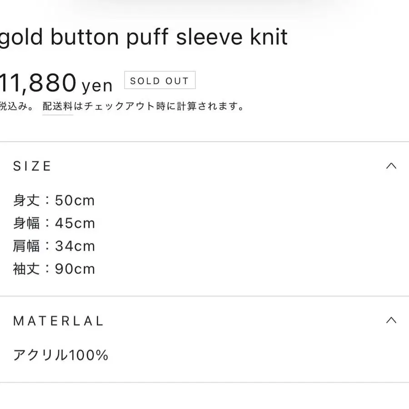Click the divider between SIZE and MATERLAL sections
409x409 pixels.
[205, 296]
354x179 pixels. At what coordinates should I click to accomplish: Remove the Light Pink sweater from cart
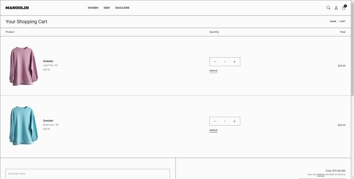pos(213,71)
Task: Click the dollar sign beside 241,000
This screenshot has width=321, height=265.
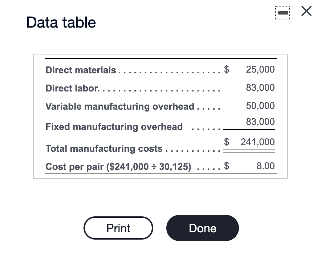Action: (x=226, y=142)
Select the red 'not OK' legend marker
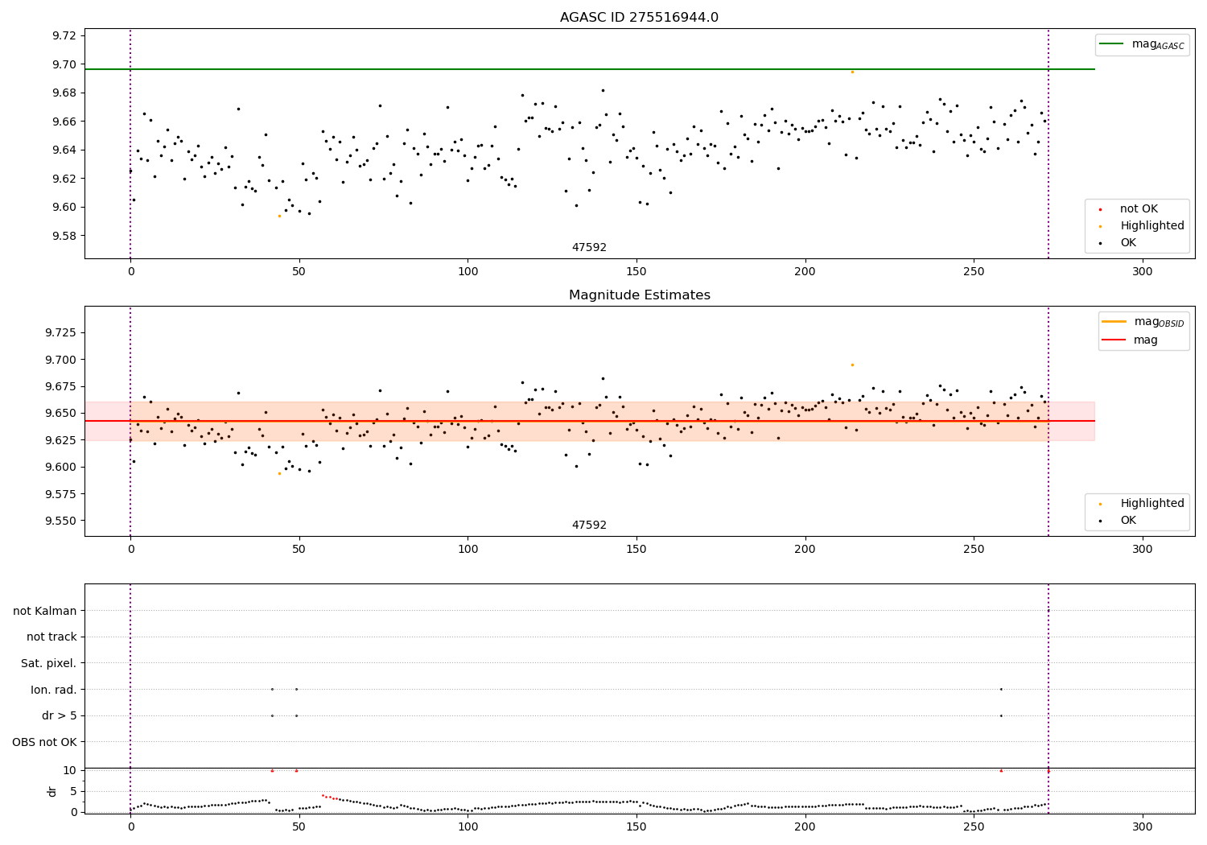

(What you should do): Reproduce exactly and only the lines from the "354x179 pixels. At" line to the last line of the records above. Do not carry over any pictures.

(Solution to the exercise):
354x179 pixels. At what coordinates should I click to accomplish: Remove the Light Pink sweater from cart
pos(213,71)
Task: Click the dollar sign beside 241,000
This screenshot has width=321, height=265.
Action: (x=226, y=142)
Select the red 'not OK' legend marker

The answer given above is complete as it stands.